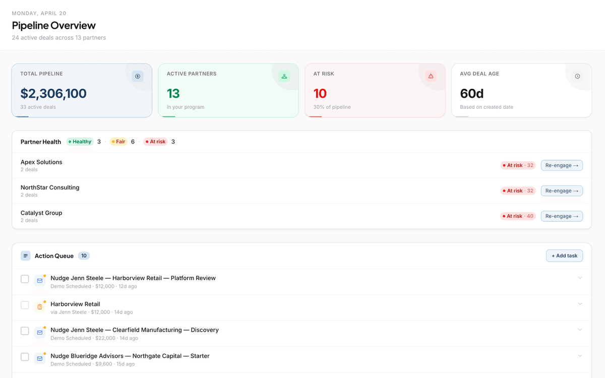The width and height of the screenshot is (605, 378).
Task: Filter partner health by Healthy badge
Action: coord(80,142)
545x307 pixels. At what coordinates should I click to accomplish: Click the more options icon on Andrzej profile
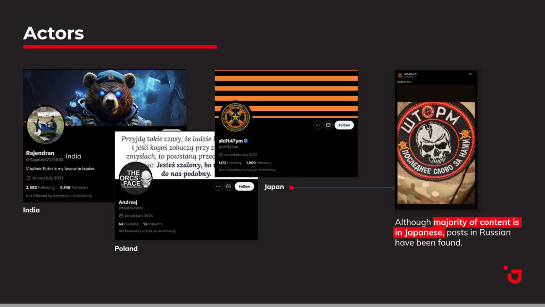point(218,187)
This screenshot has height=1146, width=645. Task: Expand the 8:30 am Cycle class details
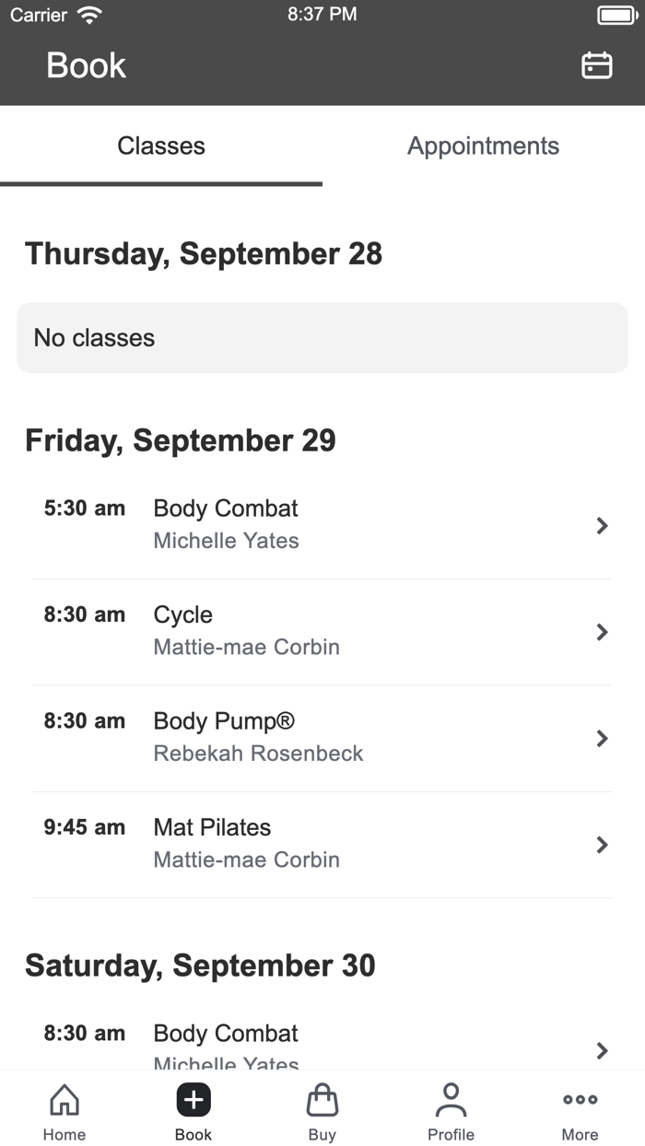pyautogui.click(x=602, y=632)
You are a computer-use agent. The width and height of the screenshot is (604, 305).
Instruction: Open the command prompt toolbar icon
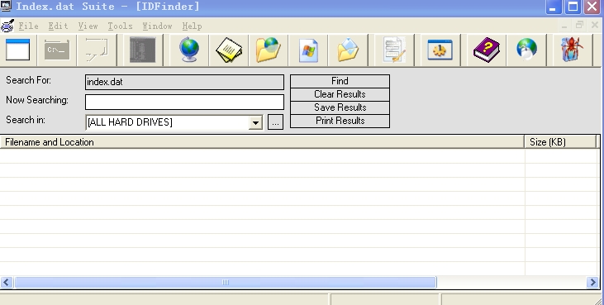pos(57,50)
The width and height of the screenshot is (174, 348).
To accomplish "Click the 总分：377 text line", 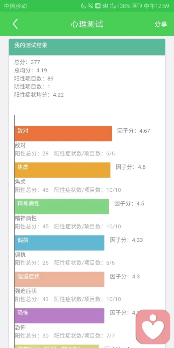I will click(27, 62).
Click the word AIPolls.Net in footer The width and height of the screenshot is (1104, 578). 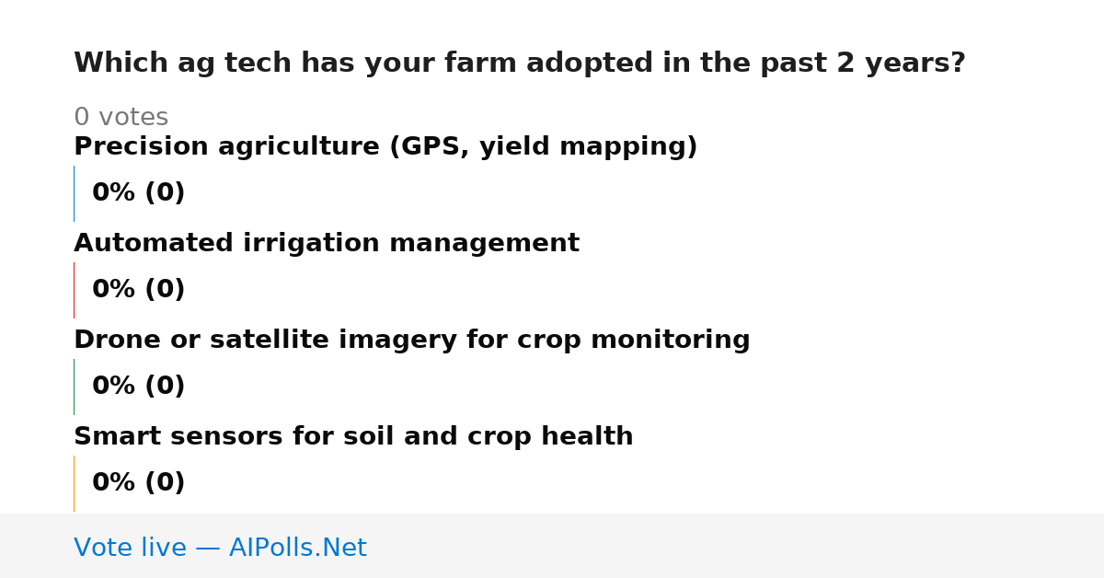(297, 548)
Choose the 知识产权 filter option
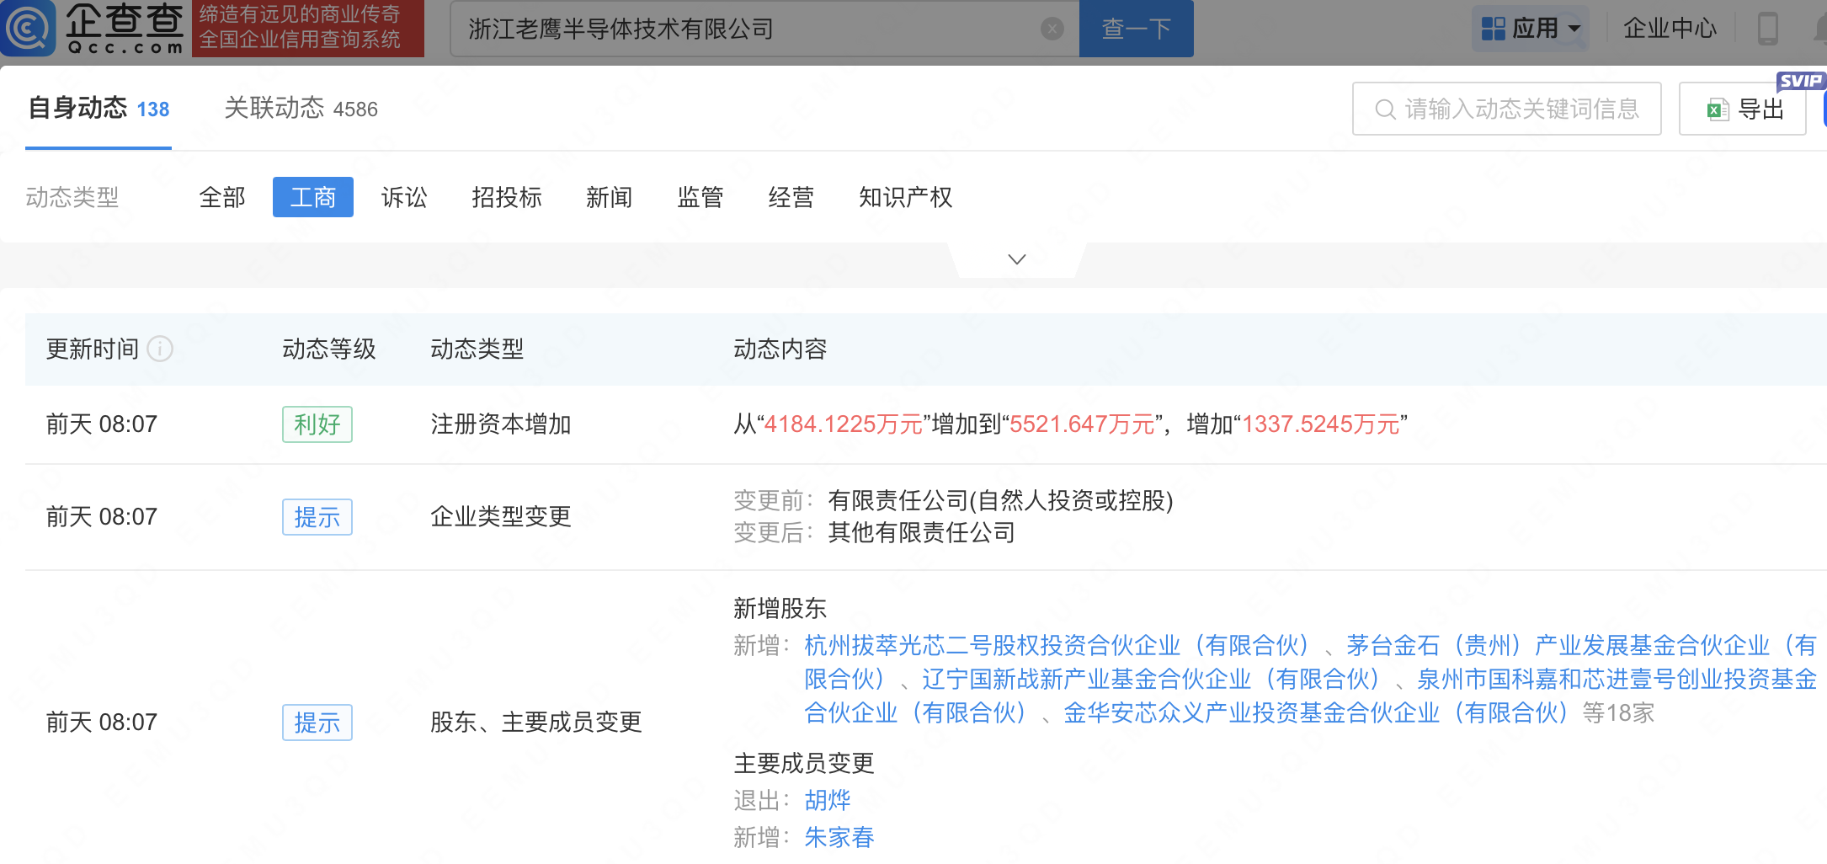Viewport: 1827px width, 864px height. [x=905, y=197]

^^^^

*GOAL OF THE EXERCISE*
Skipping the pictures, print the lines in the listing above exactly as written, starting at the line with "545x307 pixels. At" and ending at the line with "The width and height of the screenshot is (174, 348).", both included.

*THE COMPLETED TASK*
545x307 pixels. At what coordinates should I click to accomplish: Click the more options icon on Andrzej profile
point(218,187)
This screenshot has height=1146, width=645. Task: Expand the 8:30 am Cycle class details
pyautogui.click(x=602, y=632)
You are a computer-use agent. The width and height of the screenshot is (604, 305).
Instruction: Open the command prompt toolbar icon
pos(57,50)
The width and height of the screenshot is (174, 348).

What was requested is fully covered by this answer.